Safety Protocols for Maximum Strength Testing
Establishing a safe testing environment is the first priority when assessing 1RM values. For barbell exercises, this means using a power rack with properly set safety pins that will catch the bar if you fail a repetition. The safety pins should be positioned at the lowest point of your normal range of motion so they do not interfere with successful repetitions but will prevent the bar from pinning you if you cannot complete a lift. Trained spotters provide an additional layer of safety for exercises like the bench press and squat, but spotters should understand proper technique for their role: standing close enough to assist immediately, using an alternated grip on the bar for security, and knowing when to intervene without interfering with the lifter's attempt. Communication between the lifter and spotter before the attempt, including signals for when help is needed and how the handoff will be executed, prevents the confusion that can occur during maximal effort when verbal communication may be difficult.
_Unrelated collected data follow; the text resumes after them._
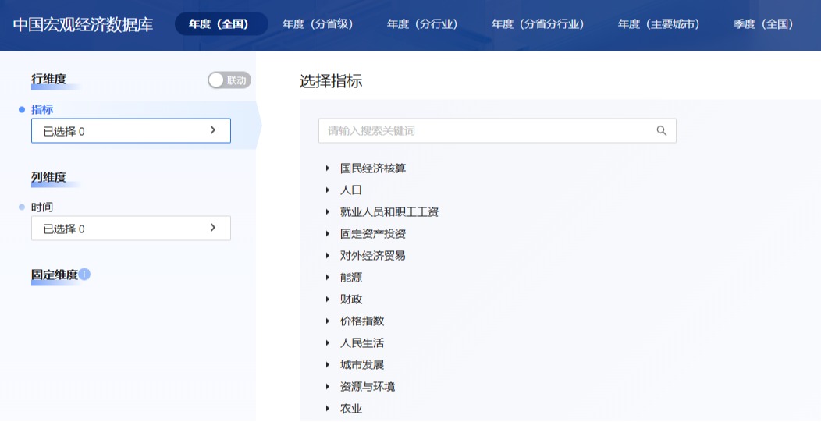Toggle the 联动 switch
This screenshot has width=821, height=422.
pyautogui.click(x=229, y=80)
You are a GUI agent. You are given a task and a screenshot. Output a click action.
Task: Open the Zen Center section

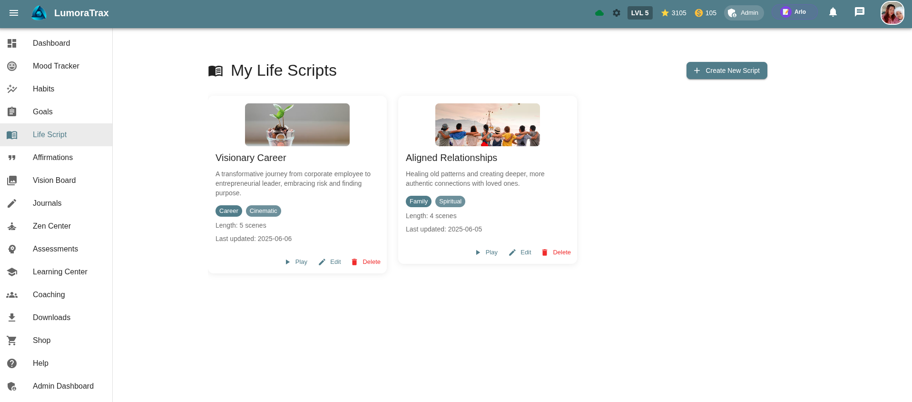[x=51, y=226]
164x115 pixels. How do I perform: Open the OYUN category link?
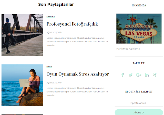(49, 66)
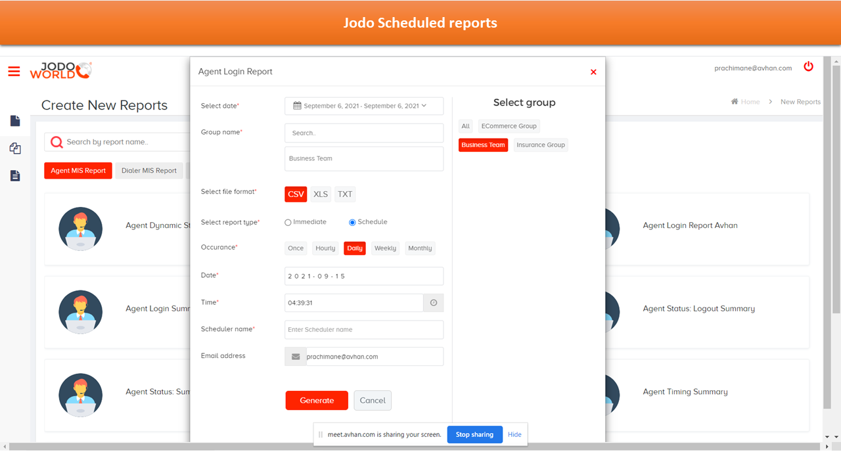Choose the TXT file format
841x473 pixels.
(x=345, y=194)
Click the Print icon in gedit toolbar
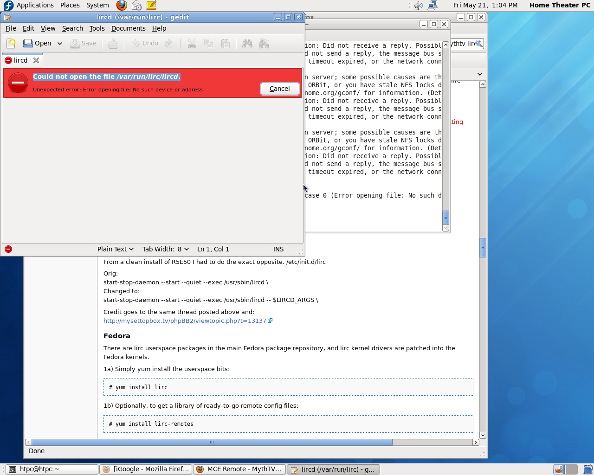This screenshot has height=475, width=594. click(113, 44)
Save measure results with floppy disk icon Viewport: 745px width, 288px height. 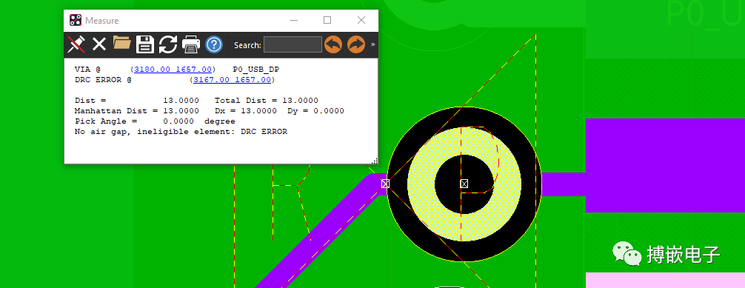145,44
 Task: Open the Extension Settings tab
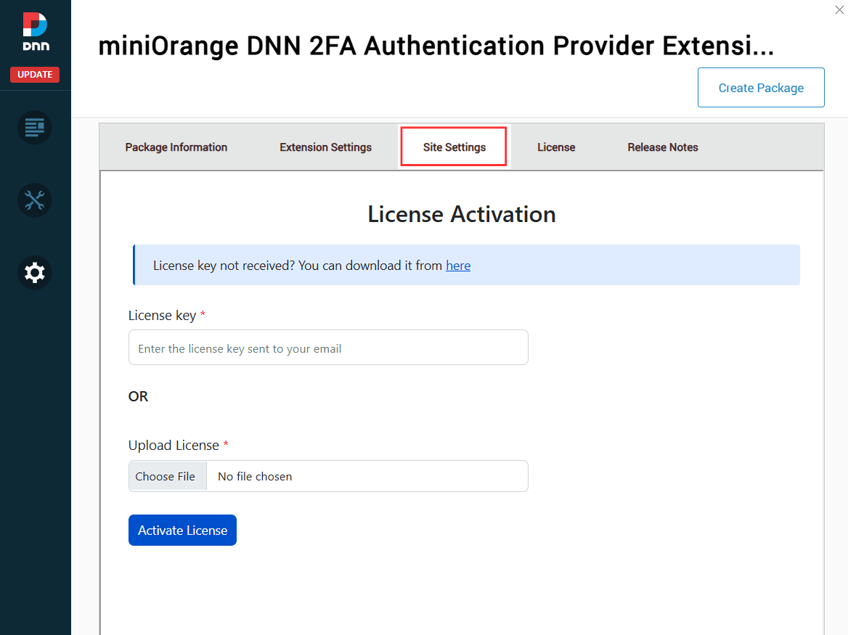325,147
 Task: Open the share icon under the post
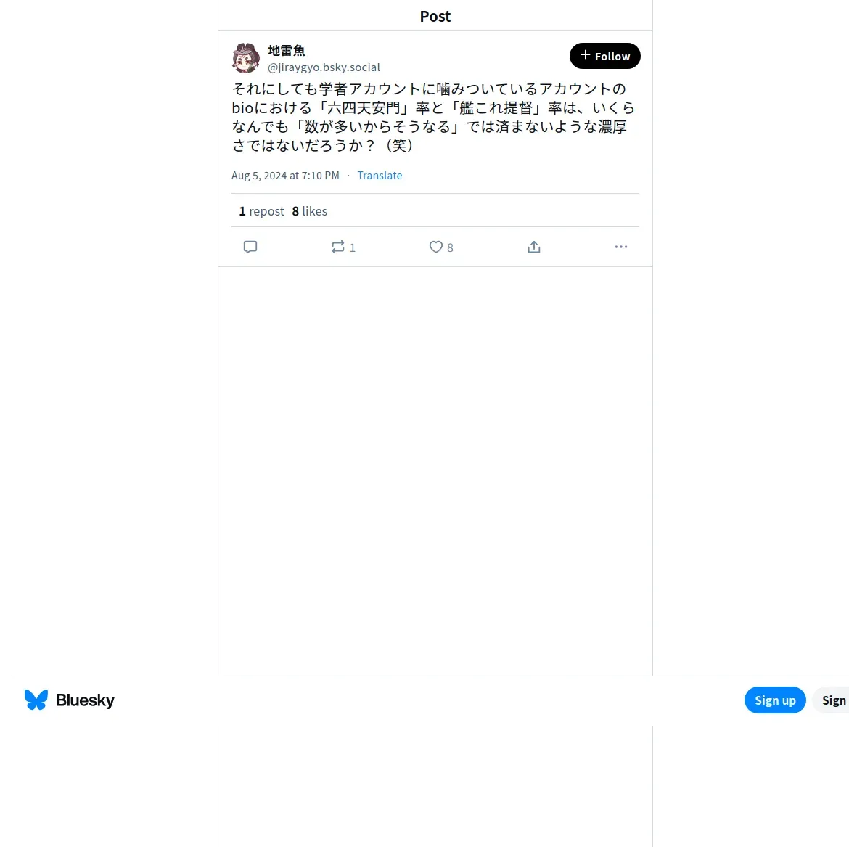point(534,247)
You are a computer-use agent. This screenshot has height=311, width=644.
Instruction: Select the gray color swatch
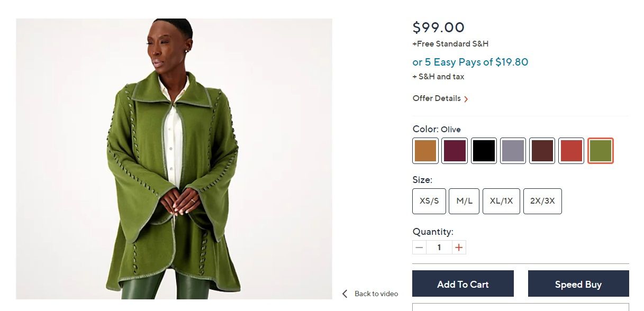(x=513, y=151)
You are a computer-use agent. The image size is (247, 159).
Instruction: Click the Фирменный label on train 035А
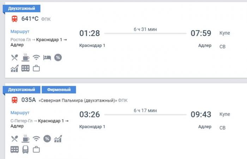pos(59,90)
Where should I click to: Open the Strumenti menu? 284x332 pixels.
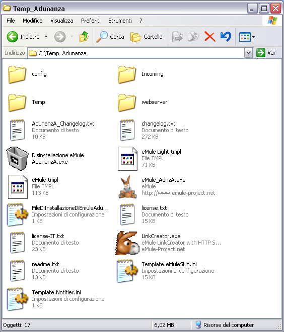[x=120, y=21]
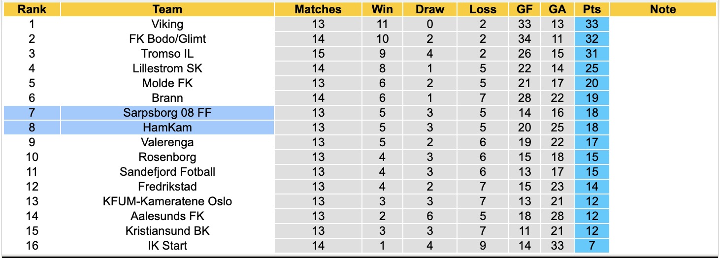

Injury risk during 1RM testing can be minimized through proper warm-up protocols that prepare both the musculoskeletal and nervous systems for maximal effort. A comprehensive warm-up should begin with 5 to 10 minutes of general cardiovascular activity to increase core body temperature and blood flow to working muscles. Dynamic stretching and mobility work targeting the joints involved in the test exercise improves range of motion and reduces passive resistance to movement. Specific warm-up sets with the test exercise should progressively increase in weight while decreasing in repetitions: a common protocol is 10 reps at 50 percent, 5 at 70 percent, 3 at 80 percent, 2 at 87 percent, and 1 at 93 percent of anticipated 1RM before attempting the maximal lift. This graduated approach activates the relevant motor patterns, post-activation potentiation enhances neuromuscular output, and the progressive loading gives the lifter psychological confidence in handling heavy weights.
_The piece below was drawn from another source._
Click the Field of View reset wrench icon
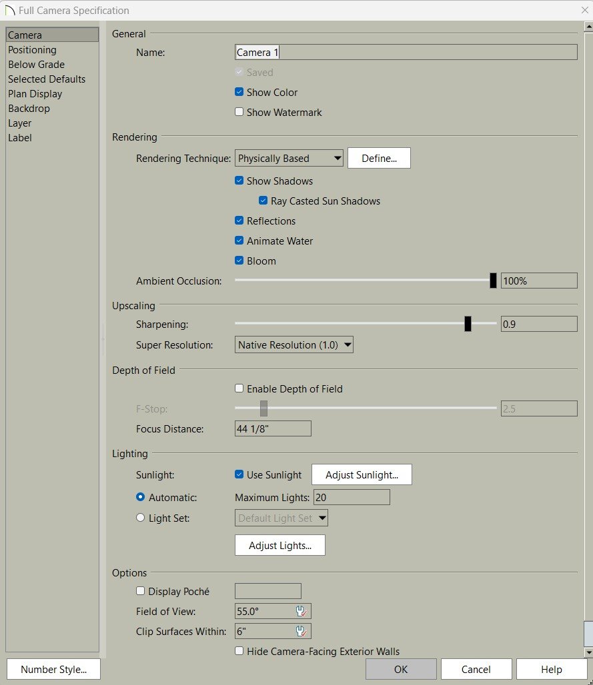point(301,611)
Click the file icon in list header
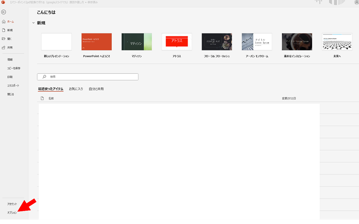Image resolution: width=359 pixels, height=224 pixels. pyautogui.click(x=42, y=98)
Strength Training for Special Populations
One-rep max estimation has important applications in training special populations including older adults, adolescents, and individuals recovering from injury, though the protocols and formulas may need modification for these groups. For older adults, the American College of Sports Medicine recommends submaximal testing with higher repetition ranges of 8 to 15 because maximal attempts carry elevated cardiovascular and musculoskeletal risk in this population. The prediction equations developed primarily on college-aged subjects may overestimate 1RM in older adults due to age-related differences in muscle fiber composition and neuromuscular efficiency. Adolescent athletes present different considerations because their musculoskeletal systems are still developing and may be more susceptible to growth plate injuries from heavy loading, so most youth training guidelines recommend submaximal estimation over actual maximal testing until sufficient training maturity has been established.